Is it expected that lacinia returns only the first error when parsing inputs?

hlship20:04:44

It's not very exhaustive; generally, Antlr throws an exception when parsing, and that's as far as we can take it, and we convert the exception (with its location) to an error map.

mynomoto20:04:40

I mean argument inputs for mutations, is that about it you are talking about?

hlship20:04:56

No, I was talking about the Antlr parse step.

mynomoto20:04:20

That is for parsing the schema right?

hlship20:04:40

But, again, validating argument inputs results in exceptions that are cast, caught, and converted.
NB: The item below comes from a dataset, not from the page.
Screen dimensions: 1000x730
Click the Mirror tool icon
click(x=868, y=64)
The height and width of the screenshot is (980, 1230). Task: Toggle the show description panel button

That usually means the first error aborts the mission, so other latent errors are not caught.

hlship20:04:09

Antlr is used to parse the GraphQL query.

hlship20:04:59

It's a pretty standard Java parsing library that generates a tokenizer and recognizer; efficient and powerful.

hlship20:04:00

Parsing GraphQL schema definition is optional; you can use it, but it just generates Clojure data that's fed into the actual compiler. It's a more recent addition, mostly Lacinia uses a Clojure data definition read from an EDN file.

mynomoto20:04:01

I'm using the edn file. I remembered the schema parsing from when I first heard about lacinia and looking the source. I used graphql on elixir with absinthe and iirc it returned all errors, so I was sort of expecting that.